Dear all,
talking about the pathogenicity predictors on cancer mutations, what algorithms or meta-predictors would you recommend to use ? Among possible choices : CADD, MutationTaster, FATHMM, CHASM, Condel CanDrA , or any other predictors/meta-predictors.
thank you,
bogdan
this just came out today: https://genomebiology.biomedcentral.com/articles/10.1186/s13059-017-1353-5
Great timing!
thank you gentlemen !
If you are additionally interested in creating PDB files from novel/mutated amino acid sequences, and then checking how protein conformation may have changed due to the mutation, then look at the Protein Model Portal. I have added this to my list below.
Do you know if there is a paper that assesses the performance of this approach on somatic mutations? Analyzing mutational clustering in protein structures has shown to perform well, but I'm not aware of successful methods taking a pure biophysical/protein conformation approach for cancer.

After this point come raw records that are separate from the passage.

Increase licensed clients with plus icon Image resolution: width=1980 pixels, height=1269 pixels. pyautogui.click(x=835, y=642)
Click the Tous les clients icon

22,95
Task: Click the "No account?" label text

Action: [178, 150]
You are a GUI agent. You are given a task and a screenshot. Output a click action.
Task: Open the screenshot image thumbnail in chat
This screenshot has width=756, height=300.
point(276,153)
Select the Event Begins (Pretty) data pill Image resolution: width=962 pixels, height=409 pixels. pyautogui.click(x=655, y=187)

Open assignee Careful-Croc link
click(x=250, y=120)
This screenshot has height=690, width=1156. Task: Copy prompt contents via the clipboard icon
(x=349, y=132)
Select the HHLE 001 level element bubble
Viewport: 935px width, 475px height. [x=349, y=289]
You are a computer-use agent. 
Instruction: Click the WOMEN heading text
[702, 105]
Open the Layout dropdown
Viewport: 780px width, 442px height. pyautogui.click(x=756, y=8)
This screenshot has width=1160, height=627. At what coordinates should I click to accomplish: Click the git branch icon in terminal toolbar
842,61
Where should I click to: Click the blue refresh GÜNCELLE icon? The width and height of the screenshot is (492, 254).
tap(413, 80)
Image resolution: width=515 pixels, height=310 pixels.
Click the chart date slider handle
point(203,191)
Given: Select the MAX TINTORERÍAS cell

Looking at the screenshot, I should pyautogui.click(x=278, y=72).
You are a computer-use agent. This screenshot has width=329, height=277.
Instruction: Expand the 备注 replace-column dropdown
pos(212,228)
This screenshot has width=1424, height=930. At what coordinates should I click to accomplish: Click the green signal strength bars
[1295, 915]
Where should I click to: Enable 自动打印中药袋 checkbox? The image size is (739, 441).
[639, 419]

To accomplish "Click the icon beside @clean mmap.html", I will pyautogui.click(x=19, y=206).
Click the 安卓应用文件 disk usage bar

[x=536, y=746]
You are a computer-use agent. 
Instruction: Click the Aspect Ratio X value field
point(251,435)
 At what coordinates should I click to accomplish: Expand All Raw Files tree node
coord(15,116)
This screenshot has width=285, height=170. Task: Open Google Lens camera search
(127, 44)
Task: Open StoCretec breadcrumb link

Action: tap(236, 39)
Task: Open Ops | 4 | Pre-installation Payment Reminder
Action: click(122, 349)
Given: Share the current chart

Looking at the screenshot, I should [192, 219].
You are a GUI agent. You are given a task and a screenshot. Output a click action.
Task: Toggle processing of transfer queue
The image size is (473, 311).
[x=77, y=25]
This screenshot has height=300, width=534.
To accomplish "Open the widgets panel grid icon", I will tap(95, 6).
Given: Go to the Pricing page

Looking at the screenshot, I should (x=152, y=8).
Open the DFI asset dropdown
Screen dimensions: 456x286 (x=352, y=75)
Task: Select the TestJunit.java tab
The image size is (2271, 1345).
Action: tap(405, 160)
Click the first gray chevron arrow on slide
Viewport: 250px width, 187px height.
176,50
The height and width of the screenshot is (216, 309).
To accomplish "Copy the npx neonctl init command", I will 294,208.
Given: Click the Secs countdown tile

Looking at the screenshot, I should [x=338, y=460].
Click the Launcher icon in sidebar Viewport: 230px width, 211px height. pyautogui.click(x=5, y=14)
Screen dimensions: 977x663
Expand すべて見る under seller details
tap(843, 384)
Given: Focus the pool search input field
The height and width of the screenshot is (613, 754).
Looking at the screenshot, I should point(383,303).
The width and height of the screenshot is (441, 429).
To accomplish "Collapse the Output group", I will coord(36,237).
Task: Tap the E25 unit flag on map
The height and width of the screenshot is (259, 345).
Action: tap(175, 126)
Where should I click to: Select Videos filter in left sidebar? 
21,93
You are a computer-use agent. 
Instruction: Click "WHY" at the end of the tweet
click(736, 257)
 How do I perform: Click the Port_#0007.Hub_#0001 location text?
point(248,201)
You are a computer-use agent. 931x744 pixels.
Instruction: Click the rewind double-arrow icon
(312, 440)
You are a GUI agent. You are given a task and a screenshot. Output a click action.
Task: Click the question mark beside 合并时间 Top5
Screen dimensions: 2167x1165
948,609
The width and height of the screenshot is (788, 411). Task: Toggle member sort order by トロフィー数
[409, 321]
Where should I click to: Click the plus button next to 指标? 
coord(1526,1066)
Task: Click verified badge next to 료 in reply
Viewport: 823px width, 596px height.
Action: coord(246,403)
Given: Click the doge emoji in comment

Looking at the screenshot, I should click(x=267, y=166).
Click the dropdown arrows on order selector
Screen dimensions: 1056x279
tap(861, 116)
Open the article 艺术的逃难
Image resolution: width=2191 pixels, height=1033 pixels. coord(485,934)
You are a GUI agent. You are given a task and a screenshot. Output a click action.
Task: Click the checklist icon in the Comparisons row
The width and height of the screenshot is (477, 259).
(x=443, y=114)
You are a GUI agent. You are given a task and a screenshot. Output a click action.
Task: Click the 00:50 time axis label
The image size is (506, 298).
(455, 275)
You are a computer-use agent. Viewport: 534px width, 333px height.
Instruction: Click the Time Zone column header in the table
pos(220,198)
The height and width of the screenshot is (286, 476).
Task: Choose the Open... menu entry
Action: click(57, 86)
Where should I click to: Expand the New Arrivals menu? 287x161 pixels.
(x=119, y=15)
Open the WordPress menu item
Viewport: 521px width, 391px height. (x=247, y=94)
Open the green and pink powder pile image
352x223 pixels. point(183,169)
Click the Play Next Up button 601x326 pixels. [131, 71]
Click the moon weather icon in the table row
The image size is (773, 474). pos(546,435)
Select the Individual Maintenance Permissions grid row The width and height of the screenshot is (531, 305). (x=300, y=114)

please take a look here : http://bioinformatics.burnham.org/pages/publication.html;
especially : https://www.ncbi.nlm.nih.gov/pubmed/28714987
or : https://academic.oup.com/nar/article/43/D1/D968/2438384
I tweaked the wording of my reply so it is less ambiguous. I was actually talking about the approach Kevin suggested by analyzing protein conformation changes when the actual amino acid is substituted in the protein structure. I actually know Eduard personally (the first author on the papers you linked), and I developed HotMAPS which looks at mutational clustering in protein structures (https://www.ncbi.nlm.nih.gov/pubmed/27197156 ).
Thank you for the link to HotMAPS. We have been doing some whole genome sequencing analysis and we hope to link at some moment the mutation to the changes in the protein conformation.
Hi Collin - great work. I will take a read.
Are you interested in somatic mutations or germline mutations? The answer depends on your intended use.
Thank you Collin for your question : we would primarily be interested in somatic mutations.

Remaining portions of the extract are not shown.